A mi esta peli me gustó, los fans consideran que es lo mejor que ha dado el Disney Wars .
Pero una cuestión que la gente no suele comentar.
Hay jihadistas que dicen que la saga Star wars siempre les ha resultado muy inspiradora.
Bueno, creo que tú también lo pillaste cuando dijiste que la idea da pie a fanatismos de todo tipo. En fin:
-El imperio controla una ciudad sagrada en el desierto por sus recursos y la acaba bombardeando.
-Ciudad que encima se llama Jeddah, como el puerto saudí.
-Emboscada al imperio por un grupo rebelde calificado de terrorista.
-Y ya al final, los hombres acuden al comando suicida diciendo que han hecho cosas malas y quieren redimirse. Muchos se aputnan a la yihad porque dicen que borra los pecados.
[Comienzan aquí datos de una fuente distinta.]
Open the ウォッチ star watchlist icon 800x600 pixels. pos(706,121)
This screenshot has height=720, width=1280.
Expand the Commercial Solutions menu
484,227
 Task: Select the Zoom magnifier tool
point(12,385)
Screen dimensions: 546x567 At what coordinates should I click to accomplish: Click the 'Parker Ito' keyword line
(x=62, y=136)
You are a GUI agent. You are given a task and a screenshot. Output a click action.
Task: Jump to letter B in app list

-Y luego encima en la de El último jedi, inmolándose a lo kamikaze, o intentándolo.
Saquen sus conclusiones.
Hollywood suele caracterizarse por revestir su cine-espectáculo de cargas de profundidad ideológicas, una veces muy obvias y otras sibilinas, y «Rogue One» es un buen ejemplo. Aun así, si el film no me convence es por lo planos que son los personajes y por tanto no me interesa mucho lo que les sucede. Eso sí, conozco a muchos defensores de la peli, que curiosamente coinciden conmigo en mis reparos, pero para darles acto seguido la vuelta, señalando que la gracia está en saber que ese comando no sobrevivirá.